• **Work order**: Give the data again, word for word.

━━━ Given records ━━━

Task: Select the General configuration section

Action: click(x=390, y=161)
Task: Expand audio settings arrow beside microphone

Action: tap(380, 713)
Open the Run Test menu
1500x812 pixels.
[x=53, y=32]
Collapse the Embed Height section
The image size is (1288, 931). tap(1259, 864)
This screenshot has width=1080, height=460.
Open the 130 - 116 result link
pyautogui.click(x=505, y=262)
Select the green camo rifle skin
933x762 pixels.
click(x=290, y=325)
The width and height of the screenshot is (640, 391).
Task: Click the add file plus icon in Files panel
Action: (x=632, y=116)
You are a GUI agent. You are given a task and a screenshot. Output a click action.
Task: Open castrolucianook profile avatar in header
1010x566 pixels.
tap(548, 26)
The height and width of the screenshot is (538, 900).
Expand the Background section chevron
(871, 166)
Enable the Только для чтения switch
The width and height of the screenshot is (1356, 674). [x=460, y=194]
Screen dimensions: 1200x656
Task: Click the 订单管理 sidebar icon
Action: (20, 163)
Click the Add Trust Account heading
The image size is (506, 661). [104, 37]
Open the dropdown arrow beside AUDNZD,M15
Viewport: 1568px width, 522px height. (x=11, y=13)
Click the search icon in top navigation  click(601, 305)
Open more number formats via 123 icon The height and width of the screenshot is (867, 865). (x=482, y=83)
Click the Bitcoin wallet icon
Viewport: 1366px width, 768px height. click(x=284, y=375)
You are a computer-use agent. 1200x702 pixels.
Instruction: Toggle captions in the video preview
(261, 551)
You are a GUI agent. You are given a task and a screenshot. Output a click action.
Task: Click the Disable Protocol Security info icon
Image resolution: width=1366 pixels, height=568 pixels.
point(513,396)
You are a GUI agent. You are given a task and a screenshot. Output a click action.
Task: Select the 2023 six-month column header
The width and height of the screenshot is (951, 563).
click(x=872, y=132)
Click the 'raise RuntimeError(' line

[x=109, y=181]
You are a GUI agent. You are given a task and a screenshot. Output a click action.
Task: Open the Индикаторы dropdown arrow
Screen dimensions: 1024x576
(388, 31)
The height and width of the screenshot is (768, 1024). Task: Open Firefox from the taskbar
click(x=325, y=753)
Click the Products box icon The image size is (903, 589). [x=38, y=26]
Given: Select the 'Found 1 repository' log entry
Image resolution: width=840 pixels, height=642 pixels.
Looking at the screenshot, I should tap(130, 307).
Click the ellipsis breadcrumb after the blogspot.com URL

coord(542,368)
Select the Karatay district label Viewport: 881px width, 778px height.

━━━

• **Output for this task**:
Task: Select the General configuration section

Action: click(x=390, y=161)
Task: Expand audio settings arrow beside microphone

Action: tap(380, 713)
Open the Run Test menu
1500x812 pixels.
[x=53, y=32]
Collapse the Embed Height section
The image size is (1288, 931). tap(1259, 864)
This screenshot has width=1080, height=460.
Open the 130 - 116 result link
pyautogui.click(x=505, y=262)
Select the green camo rifle skin
933x762 pixels.
click(x=290, y=325)
The width and height of the screenshot is (640, 391).
Task: Click the add file plus icon in Files panel
Action: (x=632, y=116)
You are a GUI agent. You are given a task and a screenshot. Output a click action.
Task: Open castrolucianook profile avatar in header
1010x566 pixels.
tap(548, 26)
The height and width of the screenshot is (538, 900).
Expand the Background section chevron
(871, 166)
Enable the Только для чтения switch
The width and height of the screenshot is (1356, 674). [x=460, y=194]
Screen dimensions: 1200x656
Task: Click the 订单管理 sidebar icon
Action: (20, 163)
Click the Add Trust Account heading
The image size is (506, 661). [104, 37]
Open the dropdown arrow beside AUDNZD,M15
Viewport: 1568px width, 522px height. (x=11, y=13)
Click the search icon in top navigation  click(601, 305)
Open more number formats via 123 icon The height and width of the screenshot is (867, 865). (x=482, y=83)
Click the Bitcoin wallet icon
Viewport: 1366px width, 768px height. click(x=284, y=375)
You are a computer-use agent. 1200x702 pixels.
Instruction: Toggle captions in the video preview
(261, 551)
You are a GUI agent. You are given a task and a screenshot. Output a click action.
Task: Click the Disable Protocol Security info icon
Image resolution: width=1366 pixels, height=568 pixels.
point(513,396)
You are a GUI agent. You are given a task and a screenshot. Output a click action.
Task: Select the 2023 six-month column header
The width and height of the screenshot is (951, 563).
click(x=872, y=132)
Click the 'raise RuntimeError(' line

[x=109, y=181]
You are a GUI agent. You are given a task and a screenshot. Output a click action.
Task: Open the Индикаторы dropdown arrow
Screen dimensions: 1024x576
(388, 31)
The height and width of the screenshot is (768, 1024). Task: Open Firefox from the taskbar
click(x=325, y=753)
Click the Products box icon The image size is (903, 589). [x=38, y=26]
Given: Select the 'Found 1 repository' log entry
Image resolution: width=840 pixels, height=642 pixels.
Looking at the screenshot, I should tap(130, 307).
Click the ellipsis breadcrumb after the blogspot.com URL

coord(542,368)
Select the Karatay district label Viewport: 881px width, 778px height.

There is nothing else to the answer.